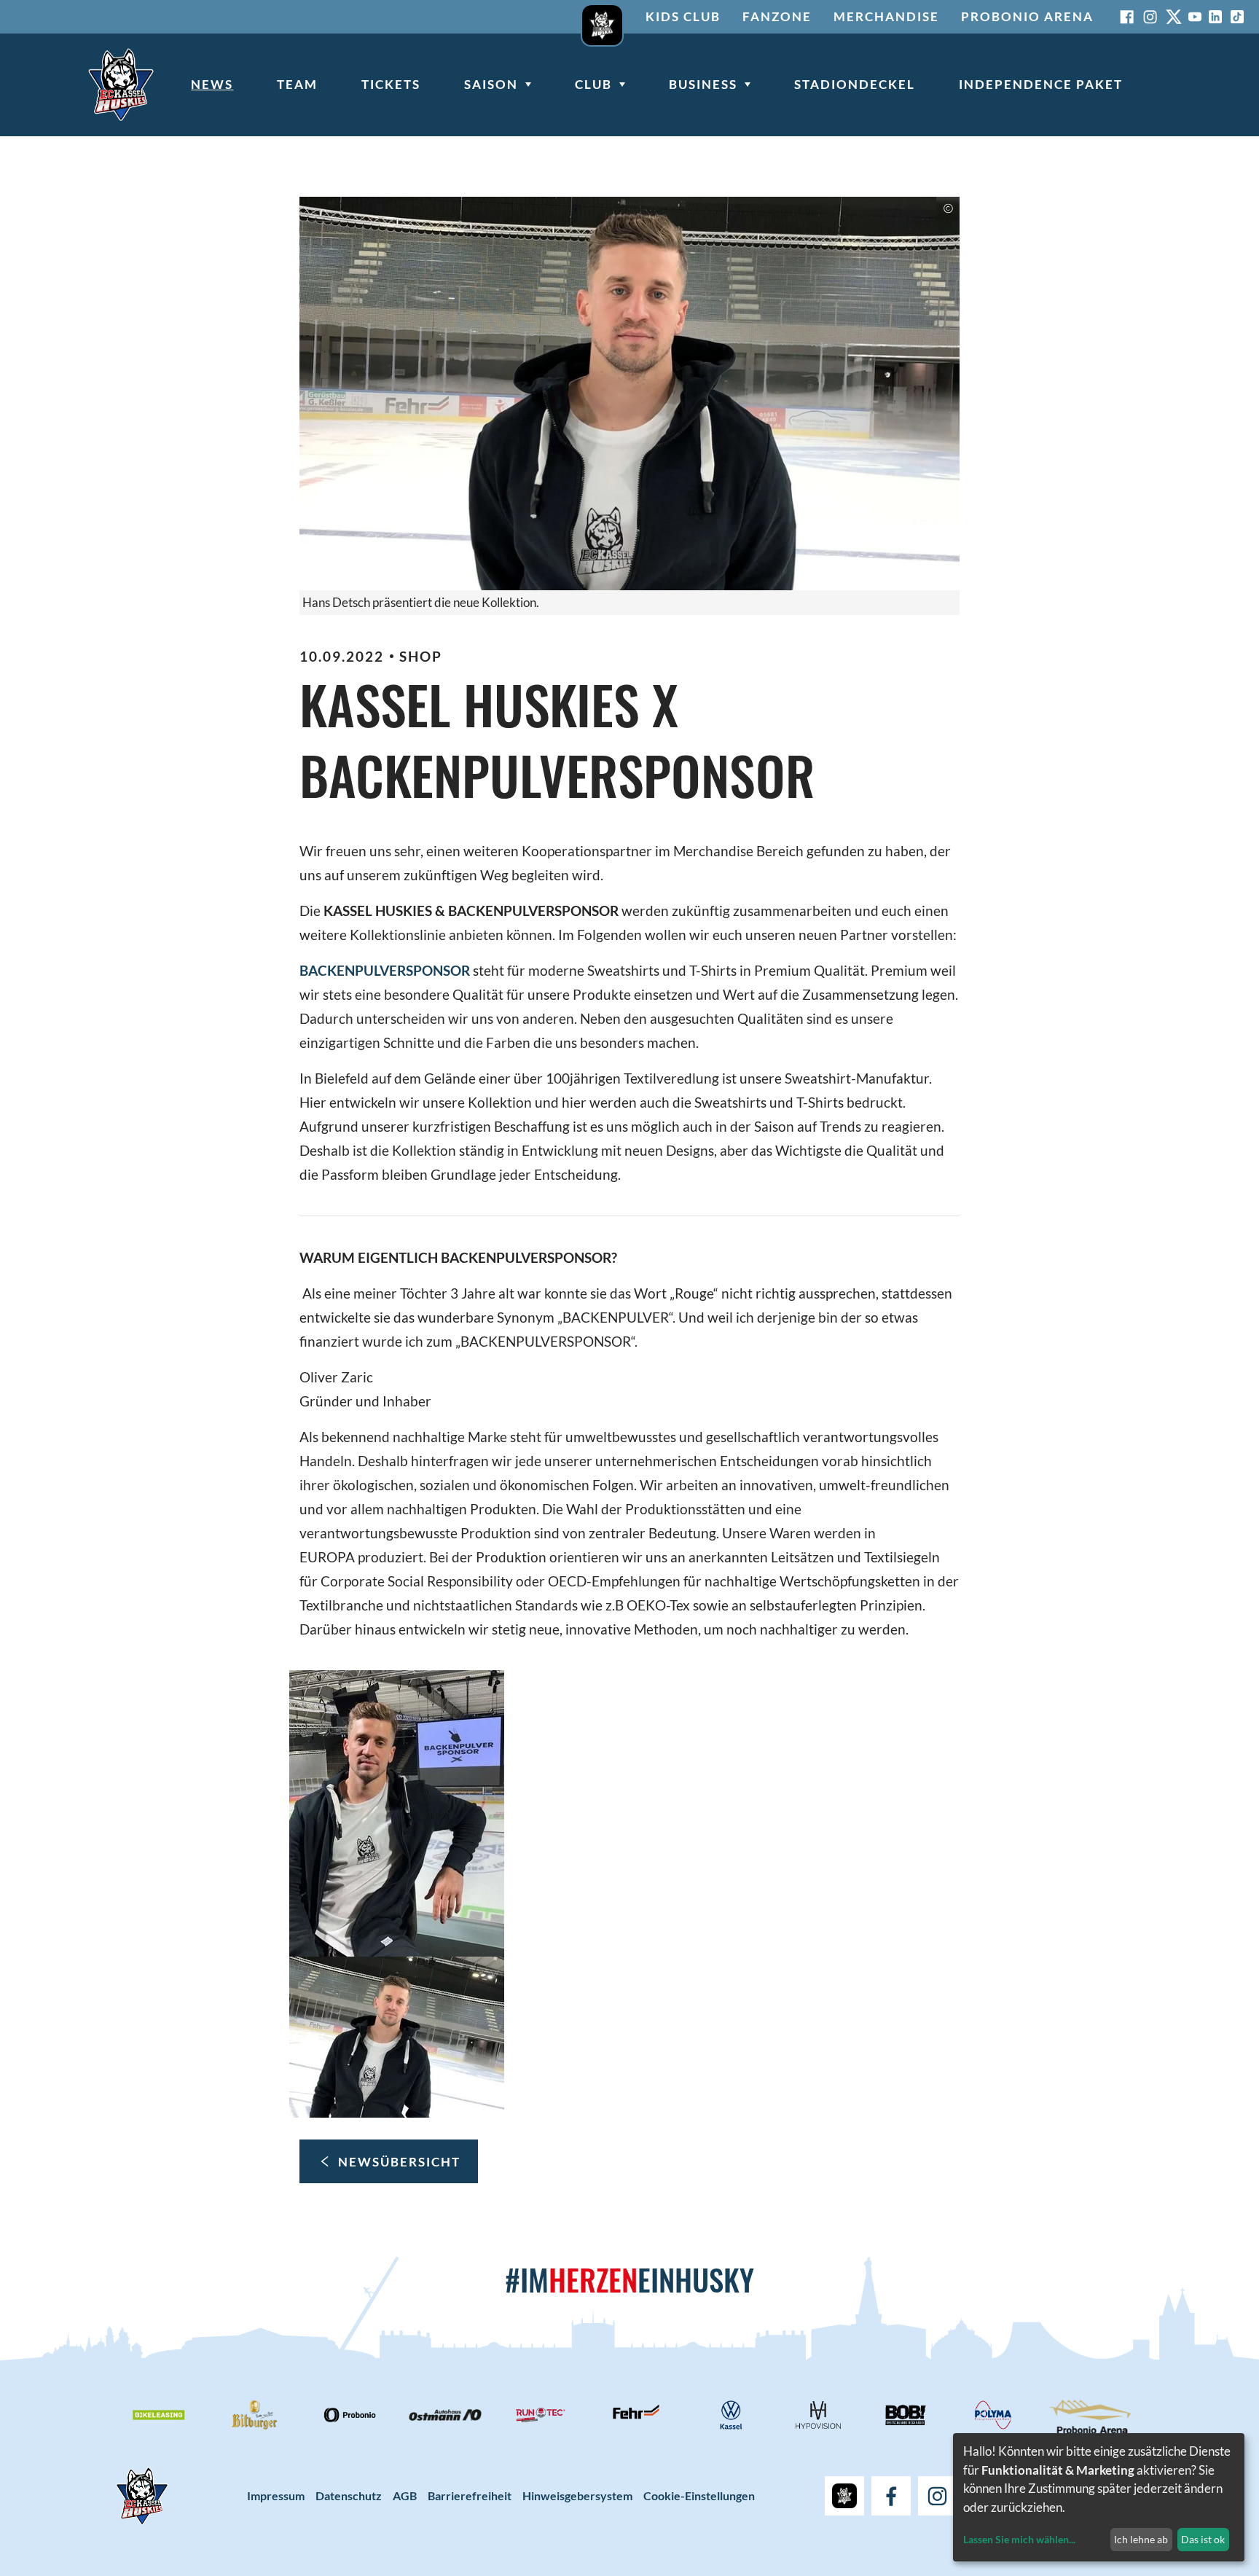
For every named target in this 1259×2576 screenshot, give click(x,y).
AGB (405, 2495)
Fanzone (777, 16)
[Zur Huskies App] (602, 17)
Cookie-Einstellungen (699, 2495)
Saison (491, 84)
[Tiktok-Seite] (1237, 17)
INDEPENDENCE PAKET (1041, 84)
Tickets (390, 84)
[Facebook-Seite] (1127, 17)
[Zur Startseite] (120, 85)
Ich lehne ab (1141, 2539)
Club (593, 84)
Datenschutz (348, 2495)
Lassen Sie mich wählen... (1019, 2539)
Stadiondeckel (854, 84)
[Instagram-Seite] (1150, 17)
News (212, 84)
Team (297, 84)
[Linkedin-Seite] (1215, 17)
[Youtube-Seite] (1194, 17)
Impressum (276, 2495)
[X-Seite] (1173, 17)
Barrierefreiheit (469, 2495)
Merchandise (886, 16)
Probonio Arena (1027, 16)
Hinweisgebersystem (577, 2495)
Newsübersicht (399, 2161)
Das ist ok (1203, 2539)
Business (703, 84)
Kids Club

- - -

▶ _Task description_
Start at the line containing "Hinweisgebersystem (577, 2495)". Repeat it and each line after it, word for word, to the end of the records.

▶ _Response box_
Hinweisgebersystem (577, 2495)
Newsübersicht (399, 2161)
Das ist ok (1203, 2539)
Business (703, 84)
Kids Club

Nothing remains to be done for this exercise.